For Civilization fans, you should already know what you’re getting into. If you’ve enjoyed previous Civilization games, you’ll be right at home with this version for the Mac. An addictive experience, with nearly limitless customization options, a sense of complete control over your civilization, and plenty of new features to justify the jump from Civilization IV.
The decision to give Civilization V a try should start with a tour of the system requirements.
Operating System: 10.6.4 (Snow Leopard)
- CPU Processor: Intel Core 2 Duo (Dual-Core)
- CPU Speed: 2.4 GHz
- Memory: 2 GB RAM
- Hard Disk Space: 8 GB
- Video Card (ATI): Radeon HD2600
- Video Card (NVidia): Geforce 8600
- Video Memory (VRam): 256 MB
- Media Required: DVD-ROM
Recommended Mac System Requirements
- CPU Processor: Intel Quad Core
- CPU Speed: 2.6 GHz
- Memory: 4 GB RAM
- Video Memory (VRam): 512MB
Take note of the Snow Leopard requirement and specs that even a MacBook Pro purchased in 2010 won’t meet. If you’re not sure what you’ve got under the hood, click the Apple icon in your menu bar, then About this Mac. You can note the Processor speed and type, and memory from this screen. Click More Info then Graphics/Displays and you’ll see the video card and VRAM in your system. For comparison sake, I’m running a MacBook Pro purchased in February 2010 with 2.26 Ghx, 4GB of Ram and a NVIDIA GeForce 9400M with 256 MB of VRam. I don’t even meet the minimum. Despite this, Civilization V still runs on my Mac on the lowest graphics settings. The gameplay can get choppy as the map builds, but overall it’s still playable.

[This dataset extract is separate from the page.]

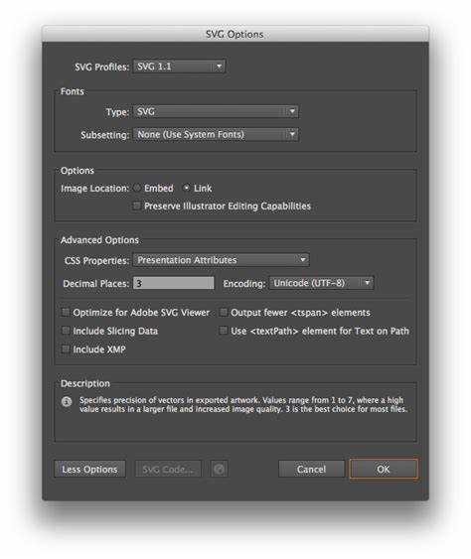Viewport: 471px width, 559px height.
Task: Click the globe preview icon button
Action: coord(219,470)
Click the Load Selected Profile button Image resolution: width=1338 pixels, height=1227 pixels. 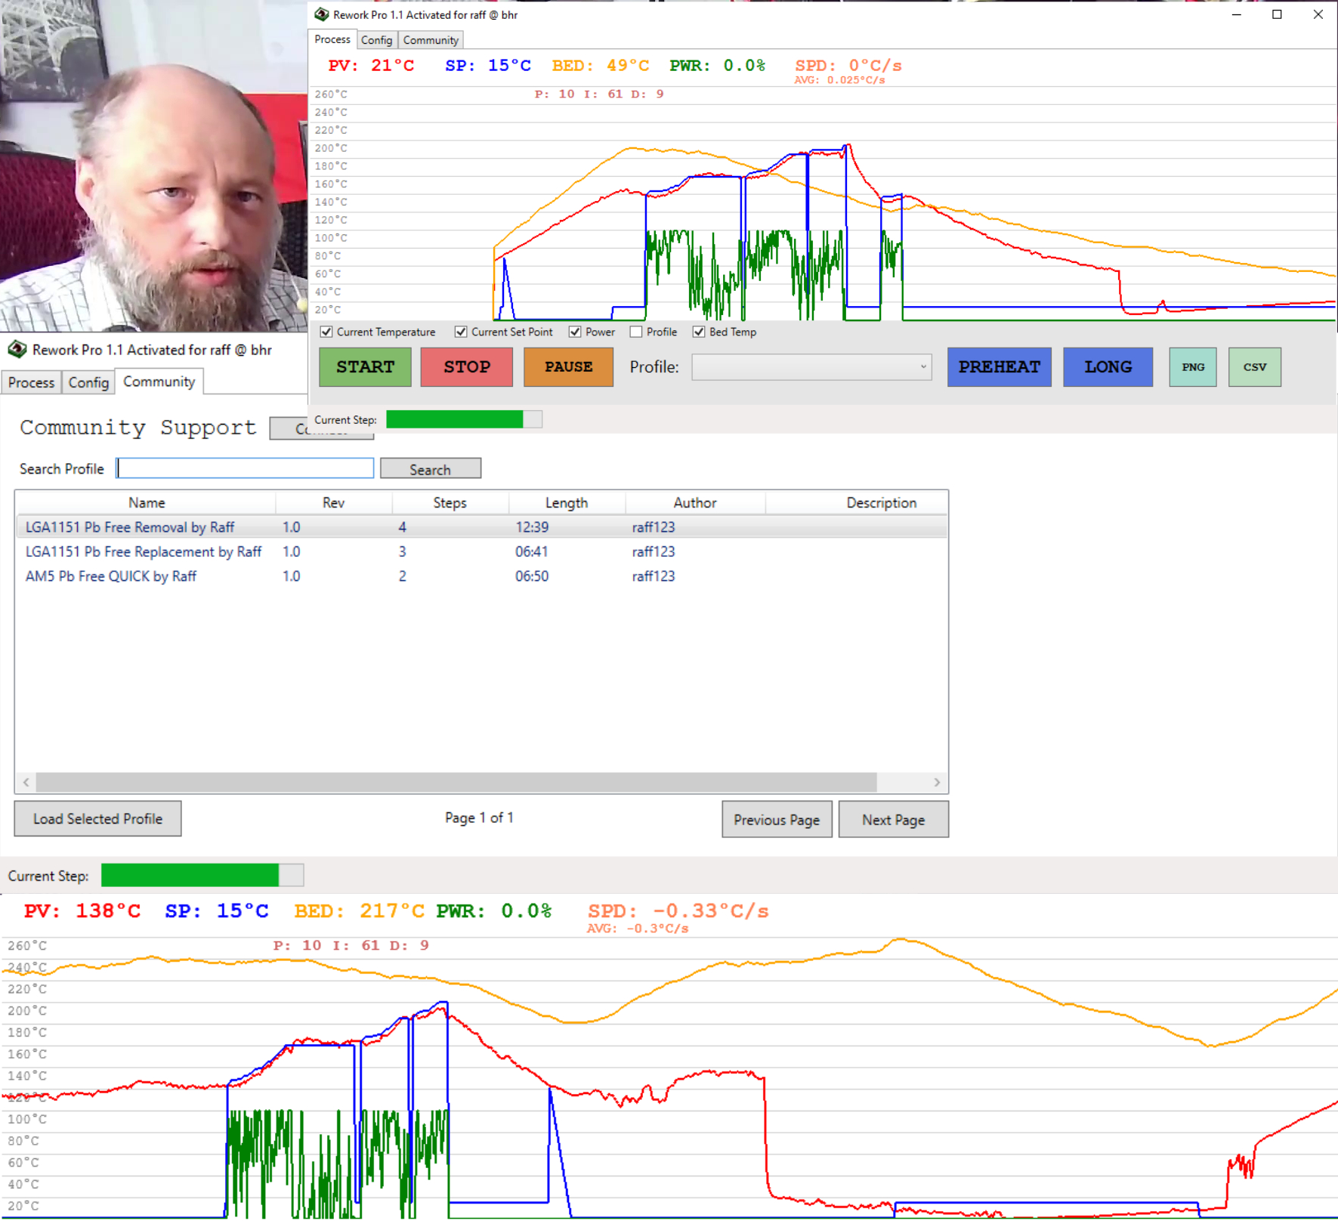[x=97, y=819]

There’s also an issue with local multiplayer that wouldn’t allow us to connect two Macs on the same network. It looks like this is an issue with the PC version as well. I was also unable to test the internet multiplayer as it nearly requires a convention to organize a match and an entire day to declare a winner.
I’ve always been a fan of strategy games (my family nearly disowns each other during our holiday games of Risk). I remember playing the older Civilization games as a kid and was anxious to bring back some nostalgia with Civilization V for the Mac. Unfortunately for me, there’s just too much time and cash required (a new 27 inch quad core iMac would be pretty sweet though) to really enjoy Civilization V. I found myself playing for an hour, then starting over to bring the game back into the comfort zone for my system requirements, and try a new civilization. With that being said, I completely understand how so many people are enthralled in this game, and with a fancy new Mac, I could see myself falling down that path. There’s just something unavoidably exciting about taking a civilization from its infancy and paving your way to world domination. Or maybe that’s just me.
If you’ve got the time, and a fancy new Mac, I would certainly recommend Civilization V.